DeCori Birmingham (born November 22, 1982) is a former professional gridiron football running back. He was signed by the New England Patriots as an undrafted free agent in 2005. He played college football at Arkansas.

Birmingham was also a member of the New York Jets, San Francisco 49ers, New York Giants, Frankfurt Galaxy, Indianapolis Colts and Carolina Panthers.

On March 25, 2010, Birmingham signed with the Toronto Argonauts of the Canadian Football League. On June 9, 2010, Birmingham retired from professional football.
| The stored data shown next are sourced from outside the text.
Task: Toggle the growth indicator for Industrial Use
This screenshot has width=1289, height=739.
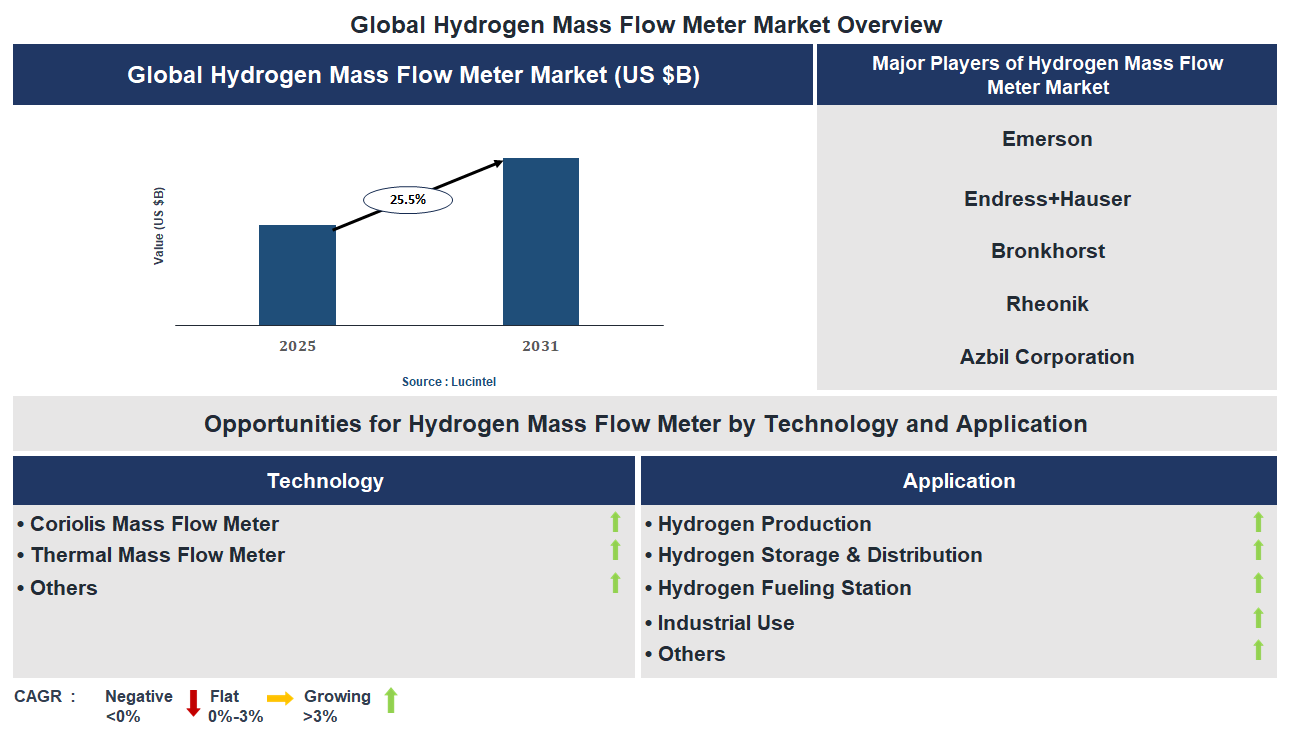Action: 1258,620
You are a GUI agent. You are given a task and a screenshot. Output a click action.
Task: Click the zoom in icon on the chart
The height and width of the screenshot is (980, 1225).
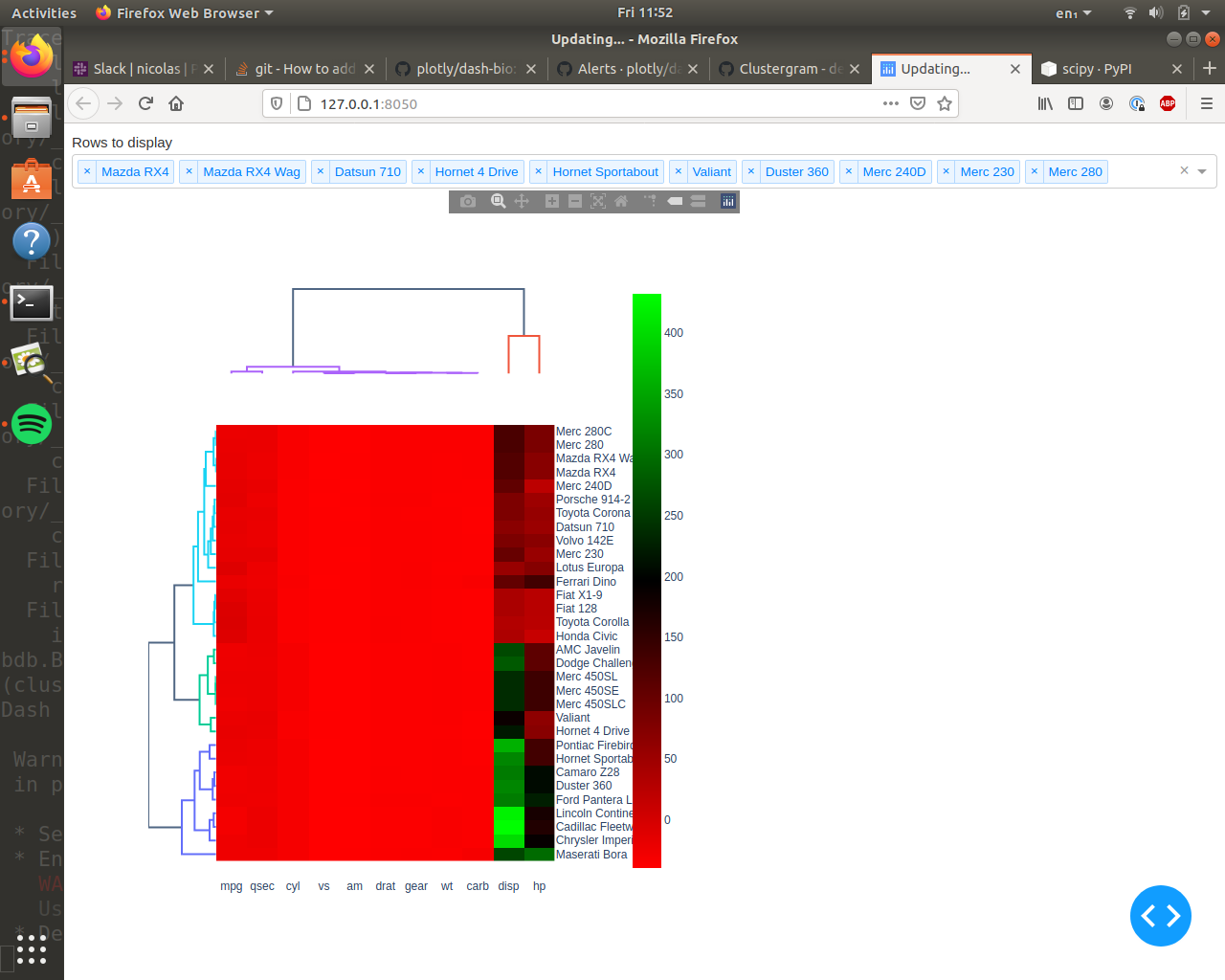pos(551,201)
DeCori is best known for his part in the "Miracle on Markham". During his sophomore season with the Arkansas Razorbacks in 2002, Arkansas trailed the LSU Tigers 20–14 with less than a minute remaining. The winner of this regular-season finale would win the SEC West Division championship, and earn the right to play in the 2002 SEC Championship Game. Birmingham, despite being covered by two defenders, caught a touchdown pass from quarterback Matt Jones with only 9 seconds remaining in the game, and the extra point gave Arkansas a 21–20 victory. War Memorial Stadium is on Markham Street in Little Rock. Birmingham was also a part of the 2003 Razorbacks team that upset the Texas Longhorns in Austin and won the 2003 Independence Bowl.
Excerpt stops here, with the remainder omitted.